Given task → Copy out the rows word for word, starting at the line that contains "The height and" and ending at the line that contains "pyautogui.click(x=302, y=167)".

Given entries →
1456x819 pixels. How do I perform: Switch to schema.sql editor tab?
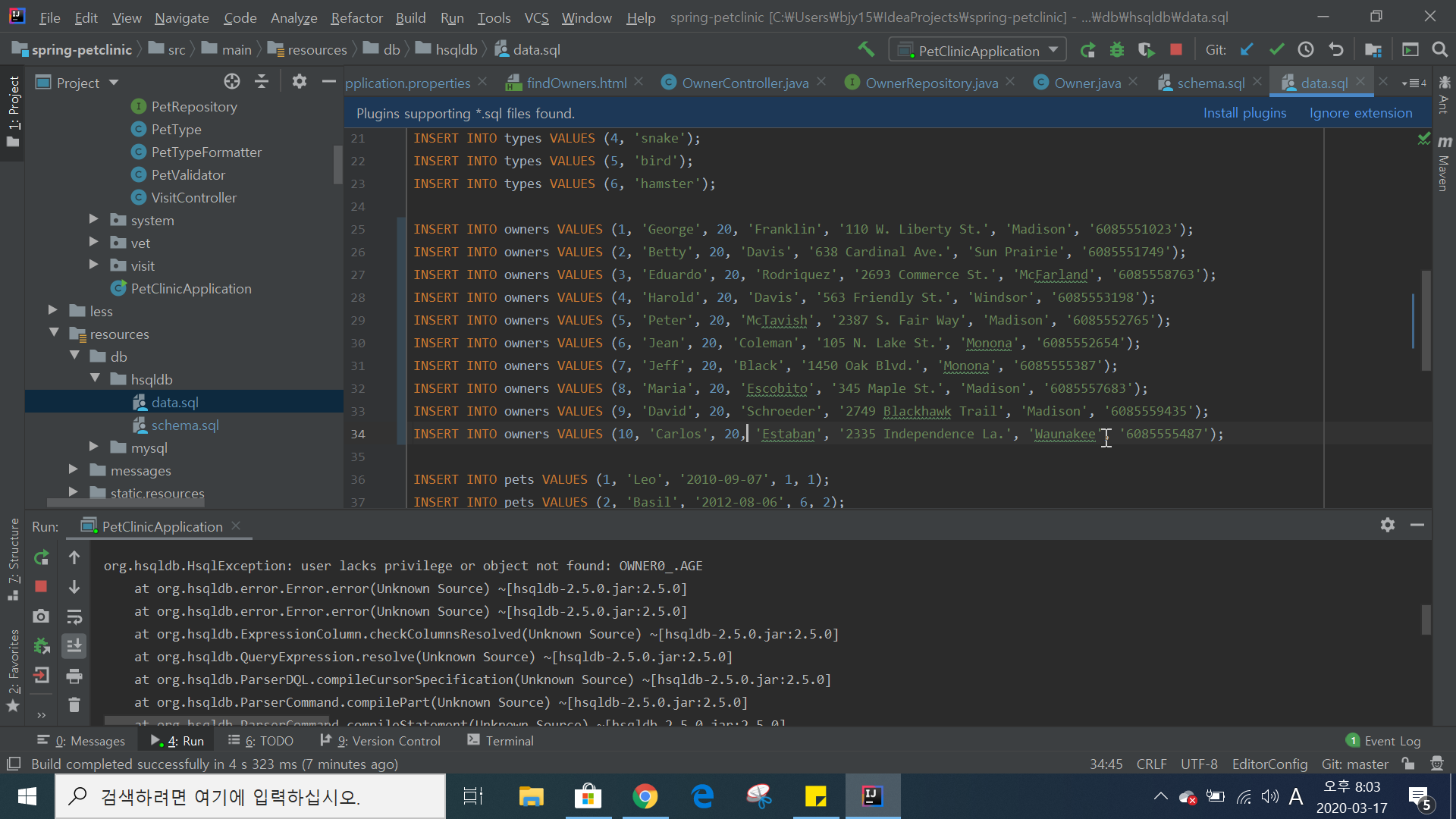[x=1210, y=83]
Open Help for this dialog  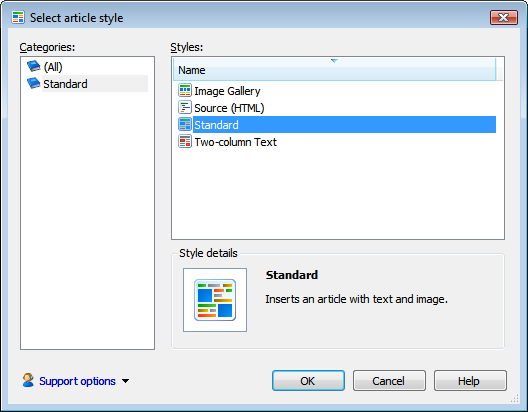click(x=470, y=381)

==

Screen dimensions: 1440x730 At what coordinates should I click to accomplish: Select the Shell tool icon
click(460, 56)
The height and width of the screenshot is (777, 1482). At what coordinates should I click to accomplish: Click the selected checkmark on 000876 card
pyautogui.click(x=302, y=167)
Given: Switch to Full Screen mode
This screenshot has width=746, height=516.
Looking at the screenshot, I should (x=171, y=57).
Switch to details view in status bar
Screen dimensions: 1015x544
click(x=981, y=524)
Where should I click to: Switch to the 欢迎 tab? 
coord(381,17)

--

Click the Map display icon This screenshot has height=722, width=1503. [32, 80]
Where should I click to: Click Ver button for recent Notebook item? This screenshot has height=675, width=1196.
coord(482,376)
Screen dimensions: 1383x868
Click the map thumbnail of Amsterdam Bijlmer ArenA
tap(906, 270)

Result of the task →
The height and width of the screenshot is (777, 1482). At what coordinates should I click to accomplish: Click the selected checkmark on 000876 card
pyautogui.click(x=302, y=167)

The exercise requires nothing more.